• **Required work**:
Once you find the line with "Open the red heart icon quick link", output it and every line after it exactly, through the last line of the listing, but no pictures.

• **Material shown**:
══════════════════════════════
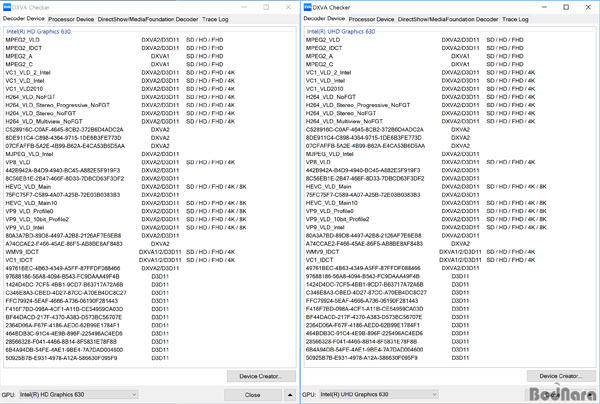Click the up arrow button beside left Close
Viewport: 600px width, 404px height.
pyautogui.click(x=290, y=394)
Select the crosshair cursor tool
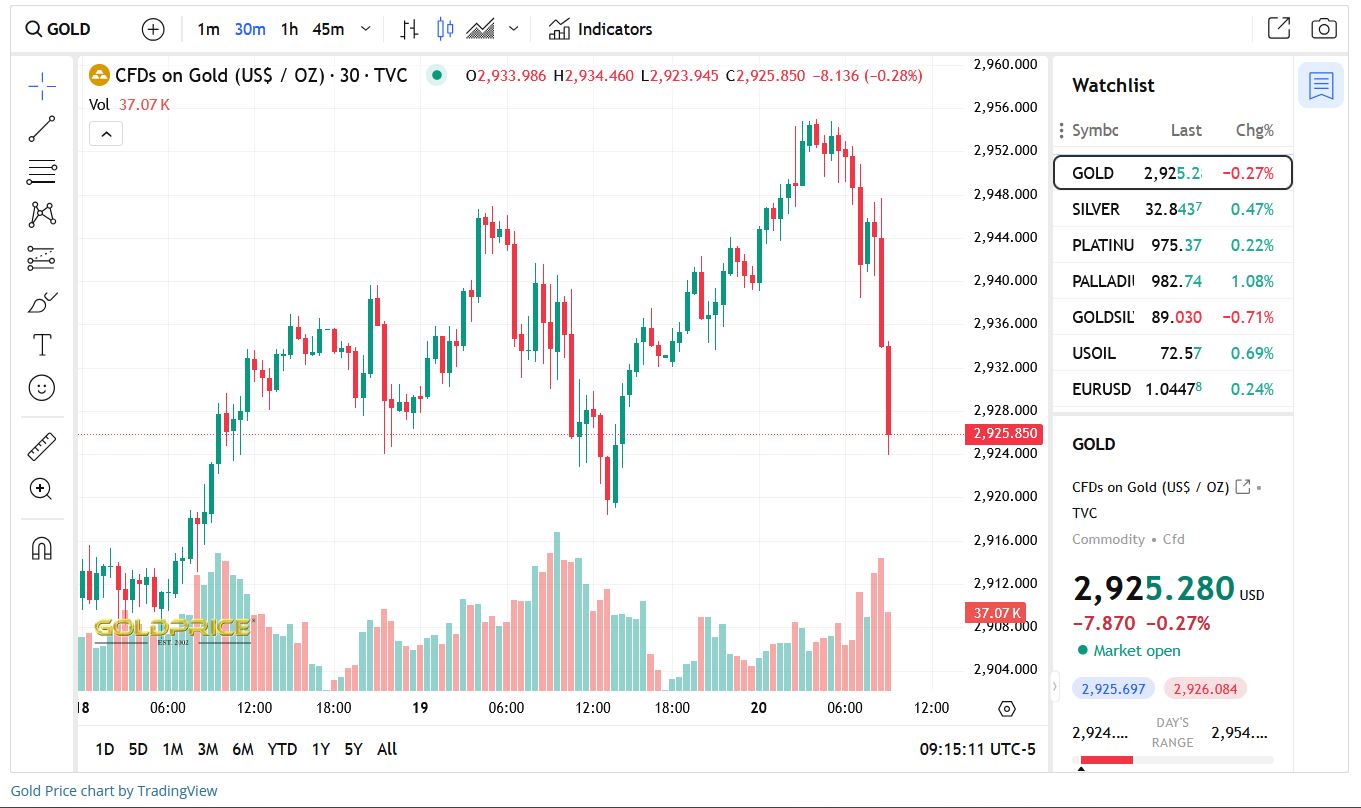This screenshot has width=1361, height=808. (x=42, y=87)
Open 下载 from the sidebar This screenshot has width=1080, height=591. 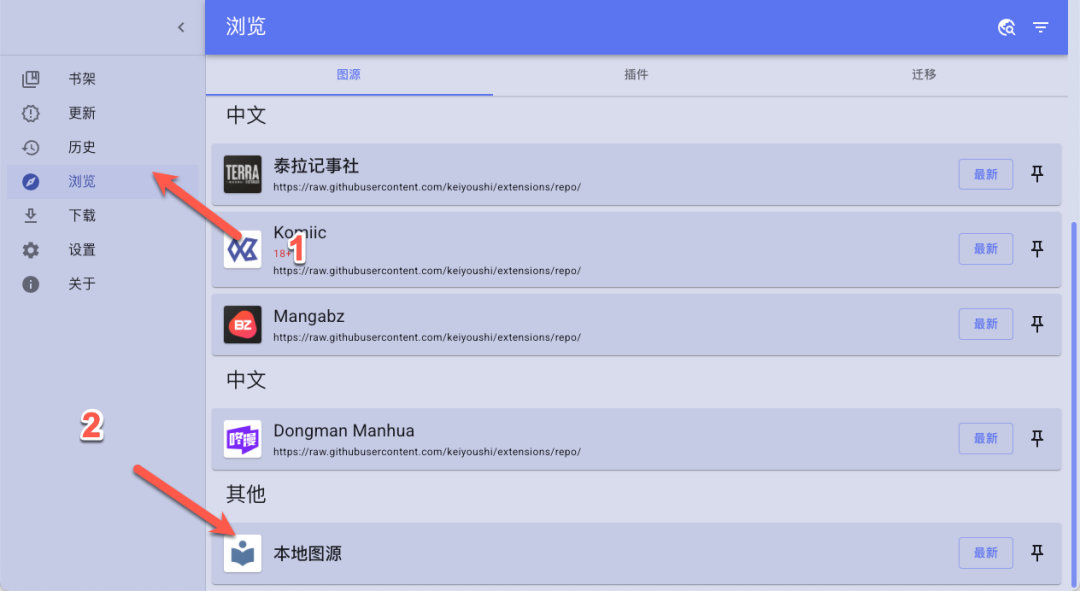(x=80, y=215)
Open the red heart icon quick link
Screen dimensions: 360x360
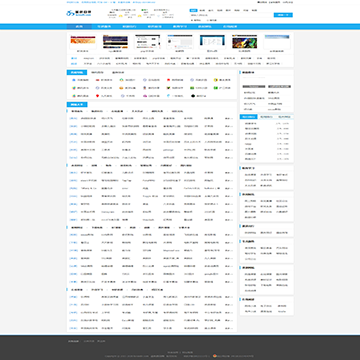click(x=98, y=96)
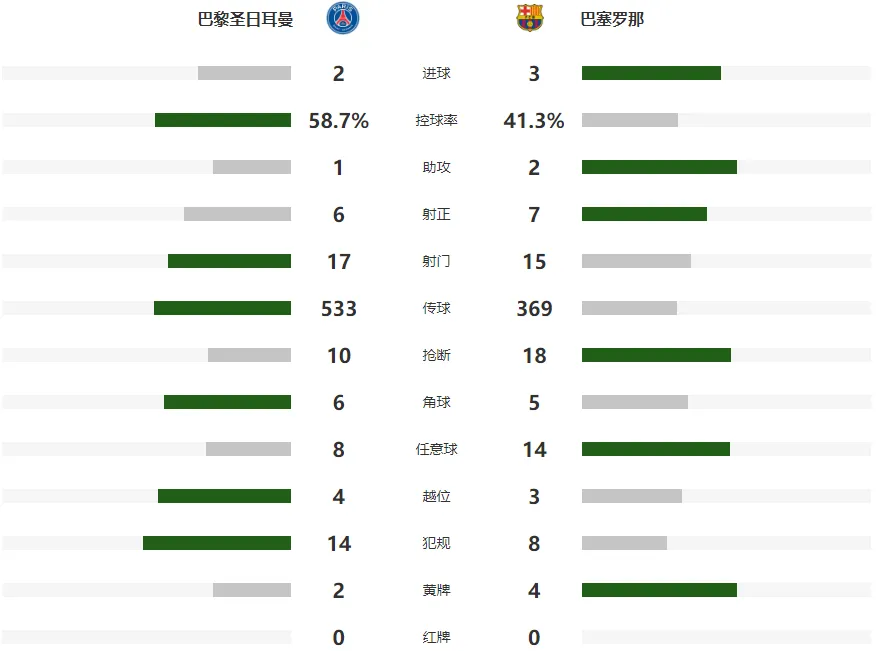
══════════════════════════════
• **Expected answer**:
Open the red heart icon quick link
Screen dimensions: 360x360
click(x=98, y=96)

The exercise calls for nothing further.